A preoperative biopsy was performed in 9 patients—6 undergoing esophagectomy and 3 undergoing surgical enucleation (Table 5). All patients with evidence of mucosal ulceration (Patients 1, 3, 4, and 7 undergoing esophagectomy—Table 2) underwent biopsy with tissue forceps. Fine-needle aspiration cytology was performed at the time of endoscopic ultrasound for 5 lesions without mucosal ulceration (3 patients undergoing enucleation and 2 undergoing esophagectomy—Table 2). All 5 FNAs used a 22-gauge needle being passed through the channel of the endoscope, and under real-time endoscopic ultrasound guidance the target lesion was punctured with negative pressure applied by the syringe. In all 5 cases, the sufficiency of samples was immediately assessed by a cytopathologist. Biopsy confirmed the diagnosis of an E-GIST in 7 patients (77.8%), with one preoperative biopsy being suggestive of a squamous cell carcinoma and one biopsy result was nondiagnostic. The only patient in whom a thoracoscopic enucleation was converted to an open thoracotomy had not undergone a preoperative biopsy. Oncological resection was not compromised by the performance of preoperative biopsy, with no increased risk of breach of the tumor capsule (P = 1.000) or circumferential resection margin positivity (P = 0.331), nor was performing a diagnostic biopsy related to increased postoperative morbidity (P = 0.145) (Table 5). Overall disease recurrence, and local, regional, and metastatic recurrence showed no correlation with the performance of a diagnostic biopsy (P > 0.05).
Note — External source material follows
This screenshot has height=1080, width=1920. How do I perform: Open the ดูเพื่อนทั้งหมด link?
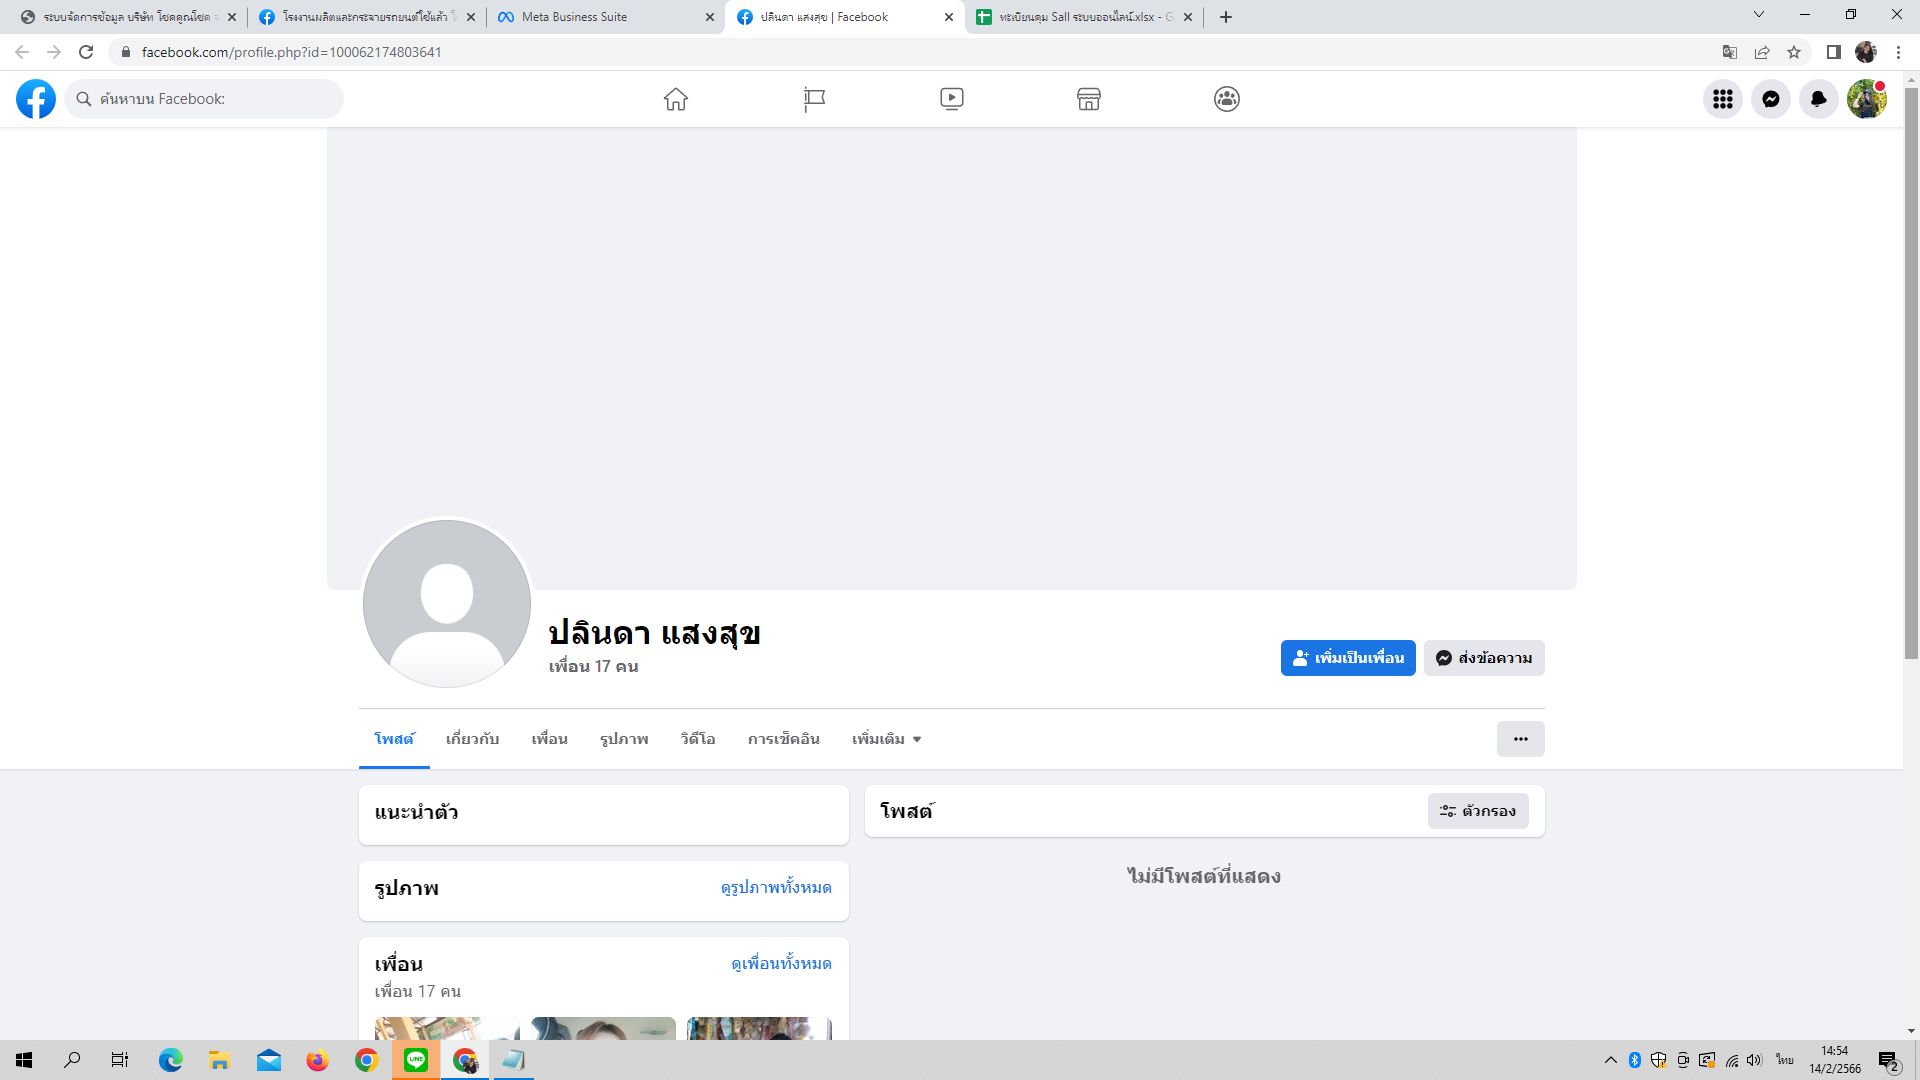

Impact of Mucosal Ulceration


Four patients, all of whom underwent esophagectomy, had mucosal ulceration evident on preoperative endoscopy in tumors measuring 55, 80, 80, and 100 mm. Mucosal ulceration was more frequent in larger tumors. In the 8 patients undergoing esophagectomy, there was a trend for mucosal ulceration to be related with a higher mitotic index (P = 0.082), but it did not correlate with circumferential resection margin positivity. The sole patient to present with regional recurrence after esophagectomy (patient 7Eso phagectomy, Table 2) had a large tumor (100 mm), with the high mitotic index (>10 mitoses/50 hpf) and mucosal ulceration.